11 Jul/24
13:30 - 15:30 (Europe/Zurich)

Reinforcement learning and its applications at CERN


31/3-004 at CERN


Reinforcement Learning (RL) has emerged as a powerful paradigm in artificial intelligence and has found exciting applications in various fields, including particle accelerators at CERN. This introductory lecture aims to provide an overview of RL and its application in optimizing beam steering in the AWAKE beamline and automating bunch splitting in the Proton Synchrotron (PS) at CERN.

The lecture will begin with an introduction to the fundamentals of RL, where we will explore the concept of agents learning to make decisions through interaction with an environment. Central to RL is the concept of Markov Decision Processes (MDPs), which model sequential decision-making problems. We will discuss the components of an MDP, including states, actions, rewards, and transition probabilities.

Next, we will delve into sample-based methods, such as Monte Carlo and Temporal Difference (TD) learning, which are essential for learning in uncertain and dynamic environments. These techniques allow RL agents to estimate value functions and improve their policies through experience.

Model-based RL will be introduced as an approach to learn a model of the environment to aid in decision-making. Dyna, a well-known model-based RL algorithm, will be presented as an example of how this integration can be achieved.

Function approximation techniques applied to both parametric value functions and policies will be covered. These methods enable RL agents to handle high-dimensional state and action spaces, making them valuable tools in complex applications.

The lecture will conclude by introducing actor-critic methods, which combine the advantages of both policy gradient and value-based methods. We will briefly discuss how these algorithms facilitate efficient learning and convergence in RL tasks.

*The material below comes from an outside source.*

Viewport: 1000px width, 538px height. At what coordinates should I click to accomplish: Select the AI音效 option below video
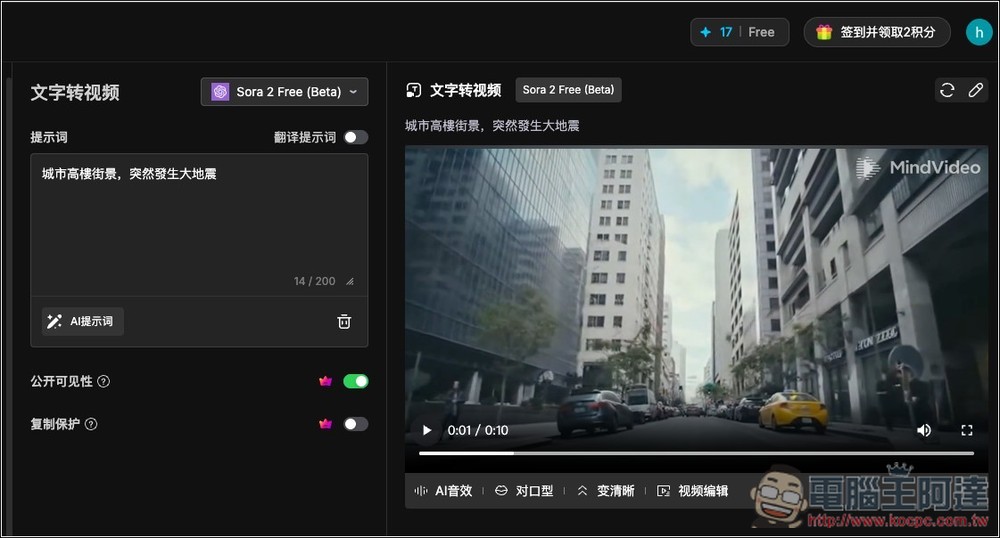point(443,491)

Finally, we will transition to the exciting RL applications in particle accelerators at CERN. Specifically, we will showcase RL's potential in optimizing beam steering in the AWAKE beamline and automating bunch splitting in the Proton Synchrotron (PS). By applying the theory developed earlier, we will demonstrate how RL can lead to significant performance improvements and operational efficiencies in these critical accelerator systems.

Short bio:

Matteo Bunino earned a MSc in Data Science and Computer Engineering from both the Polytechnic University of Turin (Italy) and EURECOM (France), in the context of a double degree program. He did his thesis at Huawei's Munich Research Center (MRC), where he developed a prototype for analyzing dynamically evasive malware with the aid of reinforcement learning. Afterward, he continued working at Huawei's AI4Sec research team, at the intersection between cyber security and machine learning to develop intelligent methods for analysing malware.

Currently, Matteo is a fellow in the IT department at CERN and he is working on interTwin, a European project aimed at developing a unified digital twin engine (DTE) for science. In particular, Matteo is focusing on the development of "itwinai", a framework for advanced MLOps on cloud and HPC.